Despite the changes in the sector, Egon Zehnder remains true to its values, prioritizing team culture over individual success. The company’s tasks are always assigned cooperatively, and remuneration is based on team performance rather than individual incentives. It is important to note that Egon Zehnder prioritizes recruiting people directly from the industry or strategy consultancies but not from the competition. As for the impact of artificial intelligence on the sector, Ensser said data remains essential but should be combined with personal contact.
Leaders experience the greatest test of all time. The beginning of the current decade saw major crises such as the pandemic, the Russia-Ukraine war, the Gaza conflict, flooding, and destructive earthquakes. These coincide with long-term megatrends such as climate change and demographic change. As Ensser says, the challenges are constantly changing, and today’s leaders must ensure that their organizations can respond. “Otherwise, they will be lost. The strategies and behaviors of the past no longer work today,” he noted. That’s why Egon Zehnder’s role is finding the best leaders and developing them, strengthening the culture and governance of their organizations, and assessing and building their teams.
Touching on the trends to shape future leadership, Ensser stated that infiltrating geopolitics into many aspects of business and daily life will require leaders to be farsighted and imaginative. Sustainability will also be another area of intense focus. “Our role is to encourage leaders to bring more than their just brains into play: their hearts and souls. They must serve people, profit, and the planet.”

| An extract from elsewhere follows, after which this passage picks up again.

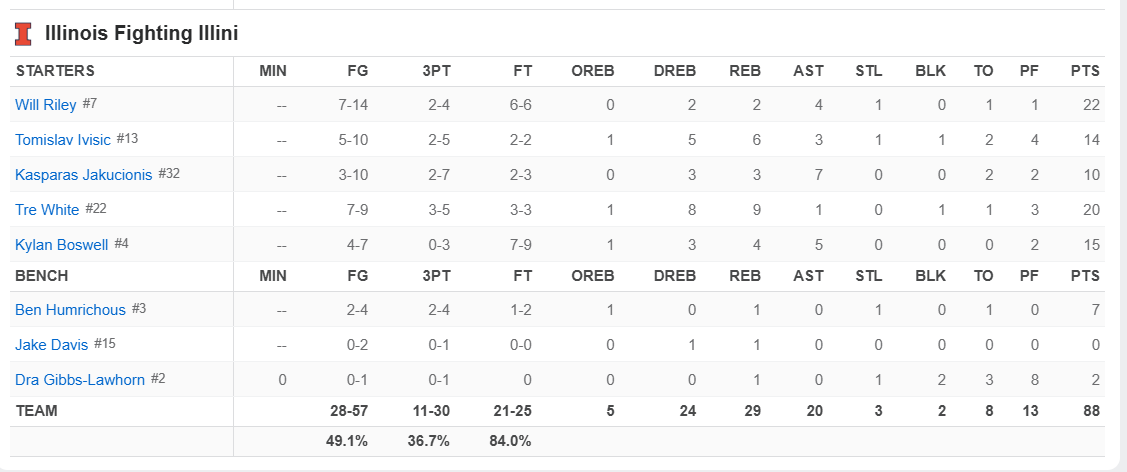The width and height of the screenshot is (1127, 472).
Task: Open Kylan Boswell profile link
Action: point(62,245)
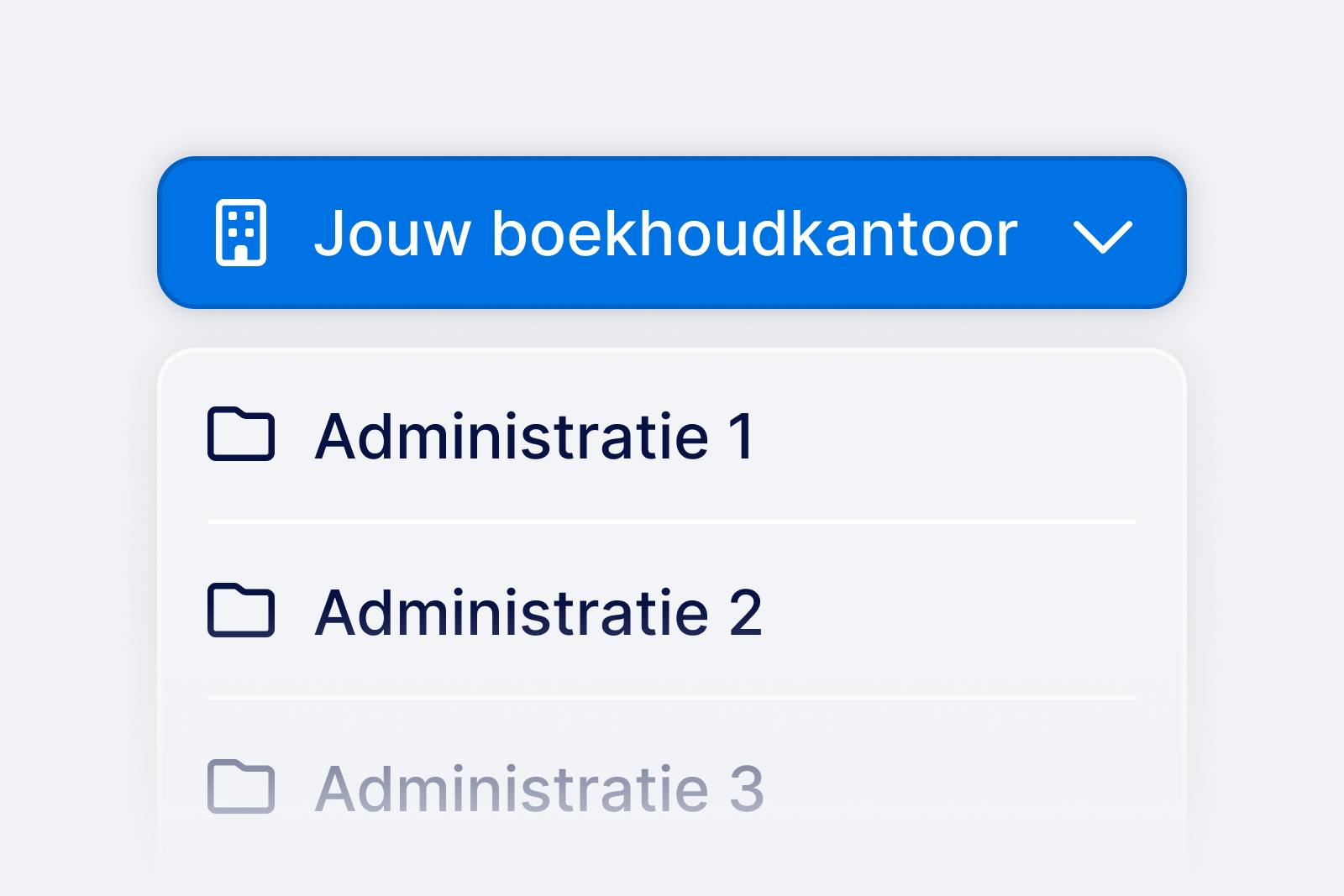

One of the core values of Egon Zehnder is to embrace diversity, according to Michael Ensser, Global Chair of Egon Zehnder. “Building an inclusive culture requires constant effort from everyone, especially those in the majority. We must constantly examine our own prejudices,” Ensser said. The company has committed to this work for many years and recently elected two dozen new partners, most of whom are women. “However, there is still more work to do, and we are committed to continuing our efforts to create an inclusive workplace,” he noted. “Our commitment to diversity and inclusion extends well beyond our organization and fuels all our work to place and develop leaders,” he added. The firm provides its clients with advice and solutions that reflect its passion for diversity and inclusion. “We challenge preconceptions and look beyond labels and stereotypes. Above all, bring different thinking and perspectives to every engagement.”
ESG SHOULD BECOME MORE IMPORTANT
Environmental, Social, and Corporate Governance (EGS) standards currently play a role in business, but they should become more critical, according to Michael Ensser, Global Chair of Egon Zehnder. Together with Kearney, Egon Zehnder surveyed 8,000 company employees from different generations, including baby boomers, Generation X, Y, and Z. When asked what they think is vital in a company, they put values such as transparency and inclusive management as well as certain professional life balance at the top. The extent to which a company cares about EGS and sustainability comes only after that. “We would expect young people to rank this higher,” Ensser noted.